◆ **Exercise**:
An exact copy, beginning at the line containing "You are a computer-use agent." and ending at the final line of the records that follow, is the answer; it has no pictures and no other text.

◆ **Supplied entries**:
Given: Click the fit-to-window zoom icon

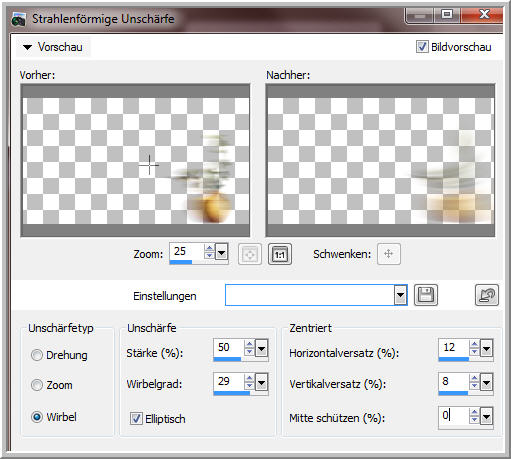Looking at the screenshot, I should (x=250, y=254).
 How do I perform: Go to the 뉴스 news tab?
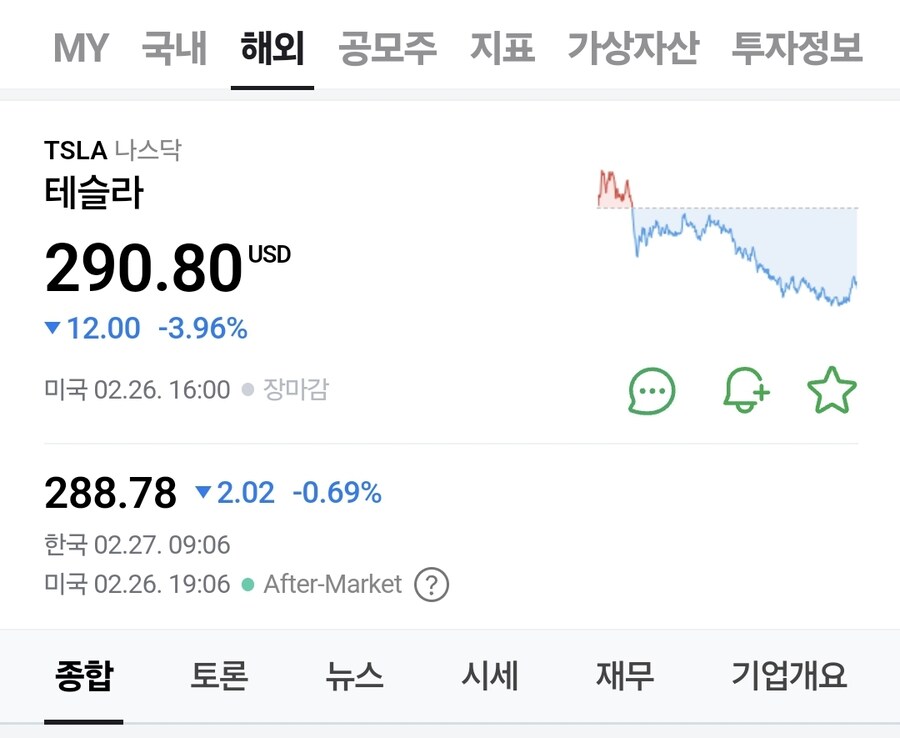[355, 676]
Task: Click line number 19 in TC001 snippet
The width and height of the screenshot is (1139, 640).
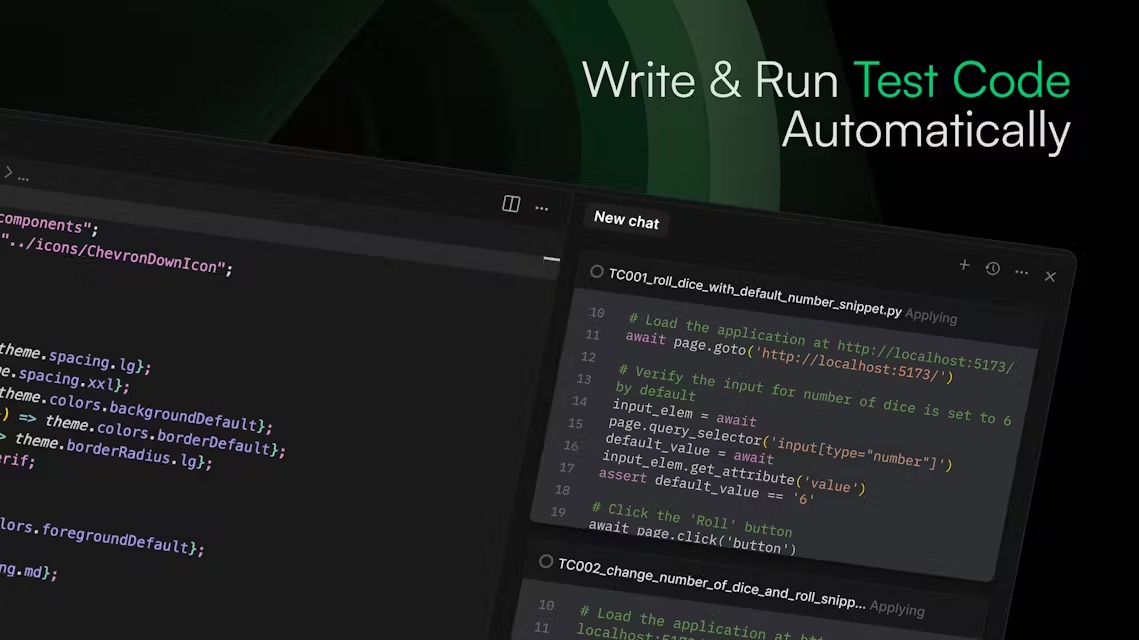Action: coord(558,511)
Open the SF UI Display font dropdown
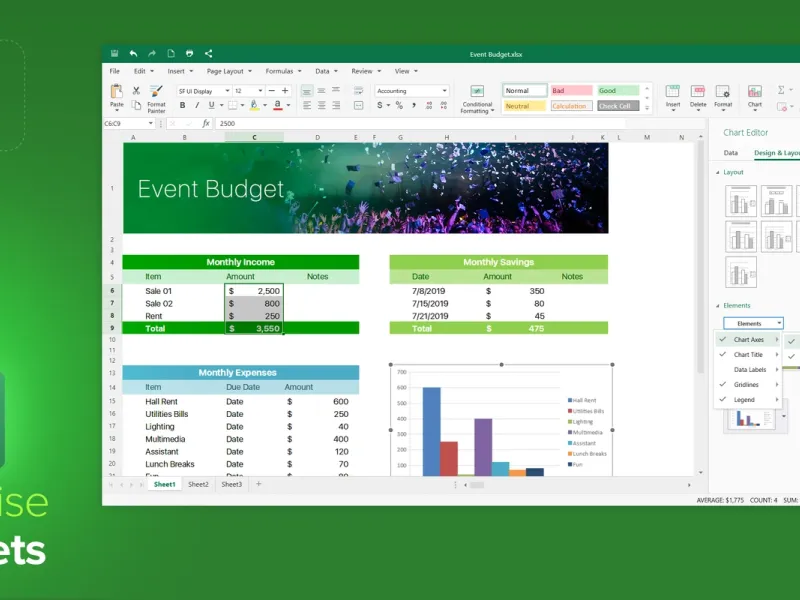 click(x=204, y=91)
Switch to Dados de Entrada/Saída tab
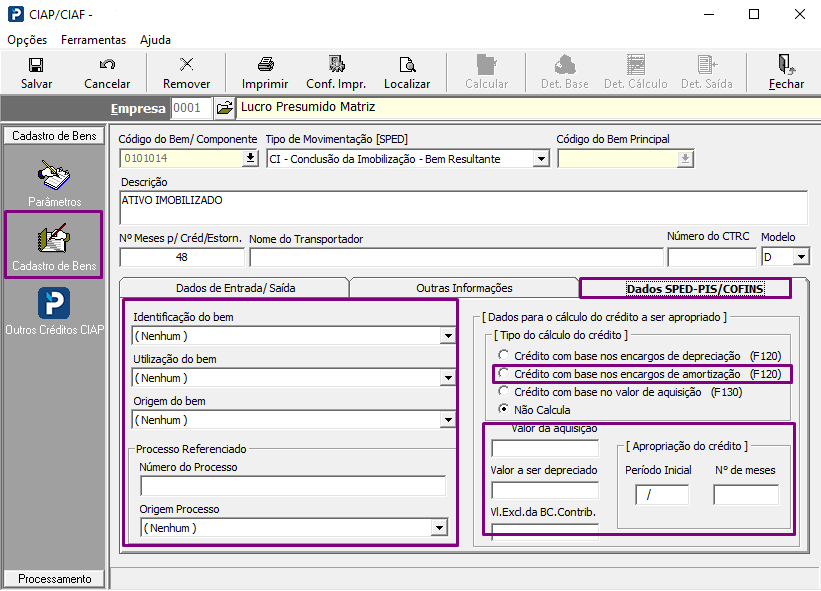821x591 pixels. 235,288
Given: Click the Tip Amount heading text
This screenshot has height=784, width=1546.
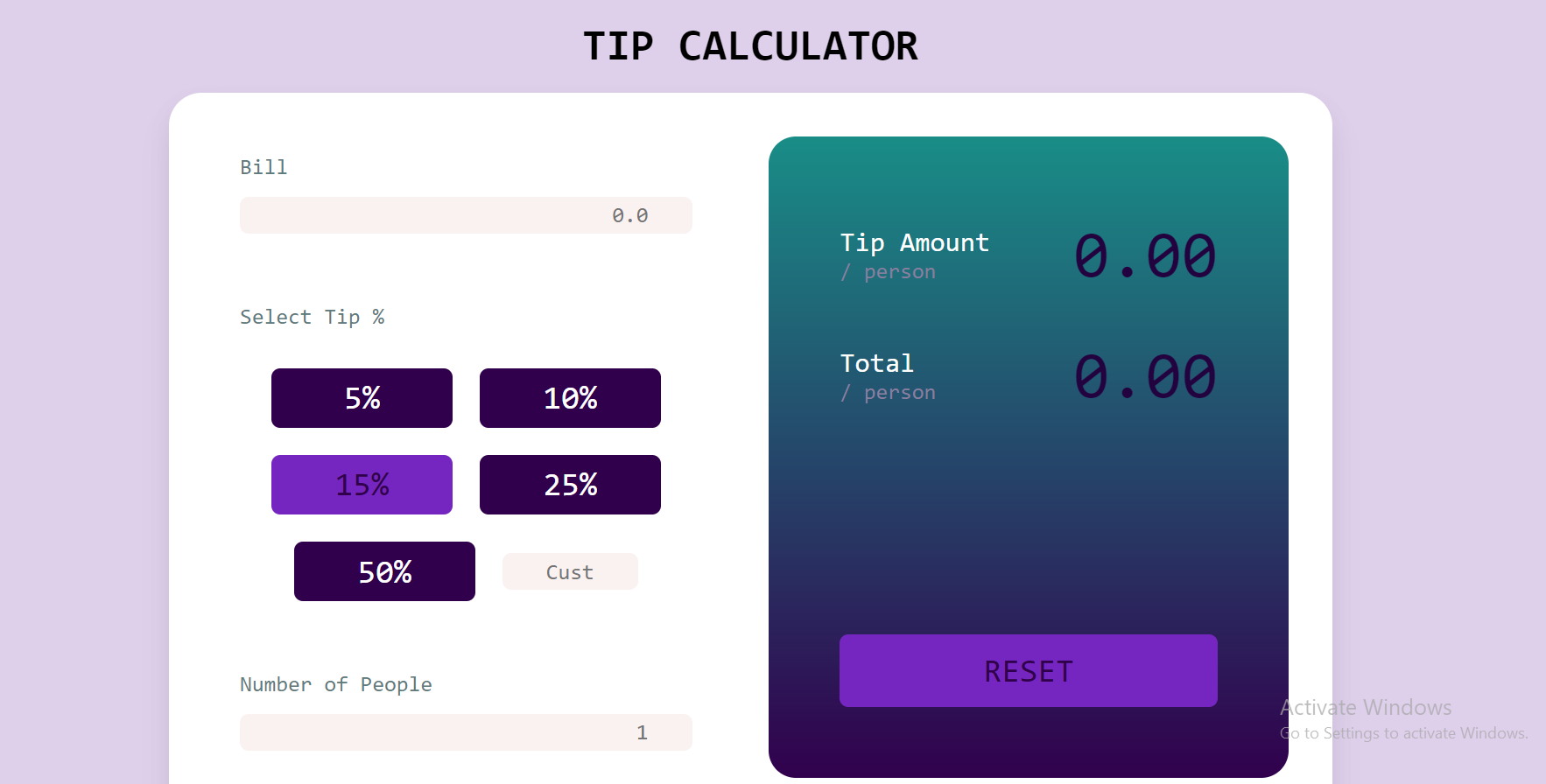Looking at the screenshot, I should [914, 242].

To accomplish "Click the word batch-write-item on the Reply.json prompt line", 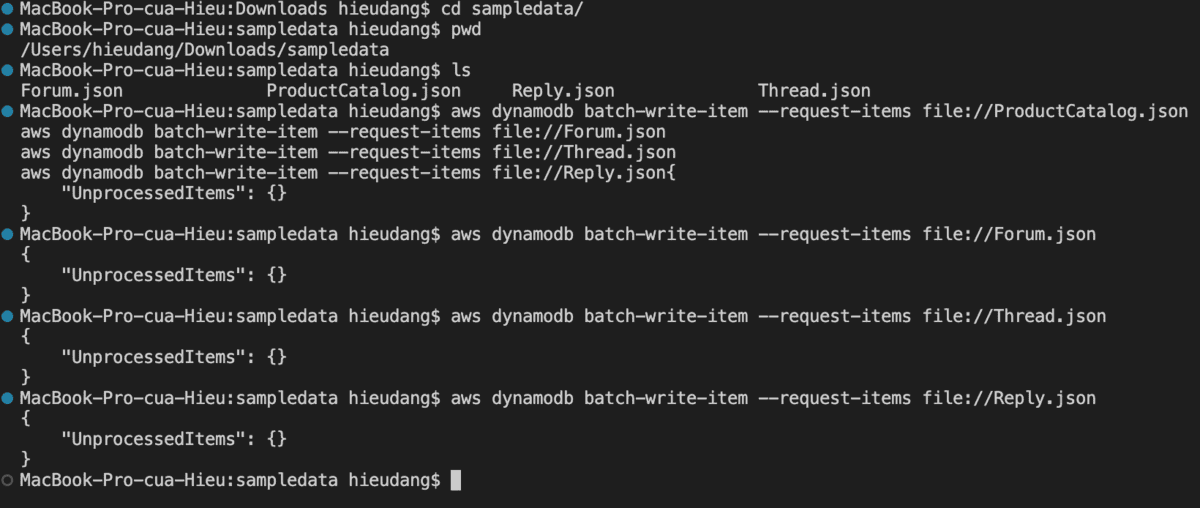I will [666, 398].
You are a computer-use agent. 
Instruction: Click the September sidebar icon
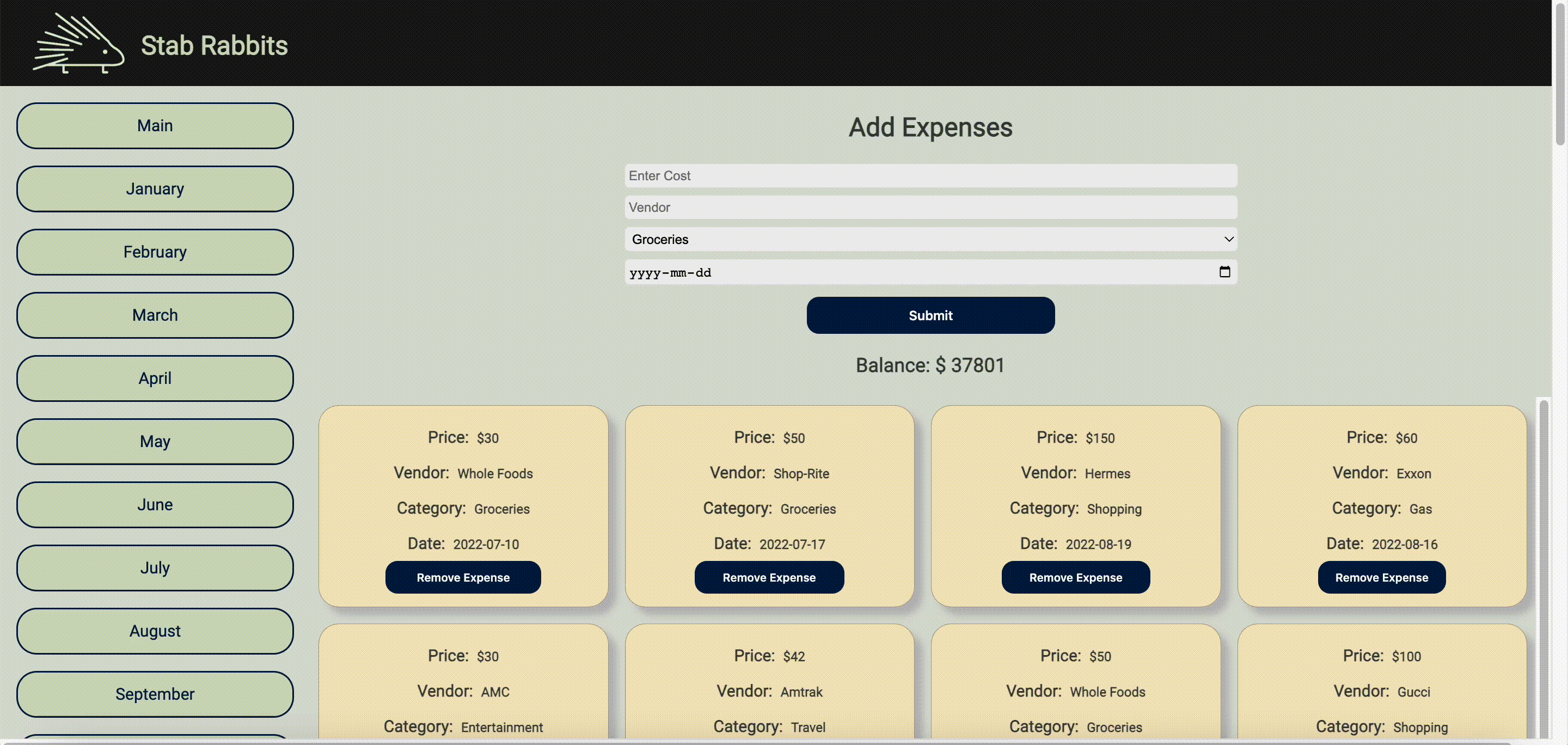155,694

◆ **Output**:
You are a computer-use agent. 
Instruction: Click the September sidebar icon
155,694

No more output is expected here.